The goal of the project was to greatly simplify and speed up the processes associated with DITA builds by providing a web application to handle the entire build life cycle.

Design choices

We chose PHP as the language of choice for our application because of its lower barriers to learning. A good number of our writers have some level of experience with PHP which meant that when the time came for me to move on, that others within the organization could take over development. Our information development teams typically do not get  much in the way of programming support so it was important that the project could be maintained by our own personnel.

The CakePHP rapid development framework significantly reduced the amount of utility code that we needed to write, such as a logic for the database communication layer or email. The framework also helped reduce the amount of complex  SQL code that we needed to write.  The vibrant community of CakePHP developers meant that customized plugins and other CakePHP extensions were availble to help further speed up development.

We opted for jQuery and jQuery UI instead of CakePHP’s default Prototype library due to jQuery’s ease of use and also very active plugin community.  Replacing the Protoype-based Ajax helper with a jQuery-based helper was a piece of cake (pun intended).

The application data is stored within a DB2 version 9.7 database. The application uses a PHP port of the DelayedJob library with the CakeDjjob plugin to handle delayed and remote execution of jobs. Our build servers run as many workers as the server’s capacity allows or targets workers to certain tasks such as information center hosting tasks. The builds are executed as Apache ANT build jobs and use an internal library for working with IBM information deliverables.  The CakePHP application dynamically assembles the ANT scripts and places the build into the job queue for a build worker to execute.

The experience

We created a UI experience that puts as much control into our writer’s hands as possible and to customize the application to them individually. They have a homepage that lists all of their current build projects and a news feed that displays recent events or problems.  They can dive straight into troubleshooting build problems directly from their homepage or quickly scan the results of a project build. When a writer needs a build, they can simply launch an on-demand build, which typically finishes in one to two minutes depending on the size of their deliverable.

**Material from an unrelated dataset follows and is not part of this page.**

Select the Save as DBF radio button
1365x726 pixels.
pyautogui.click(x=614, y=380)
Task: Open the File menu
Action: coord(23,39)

Current state of the project

When I left IBM at the end of March 2012, we had somewhere around 130 build projects on the system, 150 active users, and 80 test information centers running. The project has been a huge success and far surpasses our original goals.  Upon my departure the team was testing our next major release, which will feature the first delivery that takes full advantage of the build farm architecture.

This was a very ambitious project when we first launched it and was a testament to how much a small team can accomplish through persistance and cohesiveness. The project was challenging and enjoyable to work on. It made my decision to leave IBM for Google very difficult because I was enjoying my work so much, but couldn’t pass up the opportunity that Google presented.

Dita4Hudson project on SourceForge

A recent comment by Yucheng on my preview of Dita4Hudson post finally motivated me to upload my starter code to SourceForge so that others can contribute and make use of it.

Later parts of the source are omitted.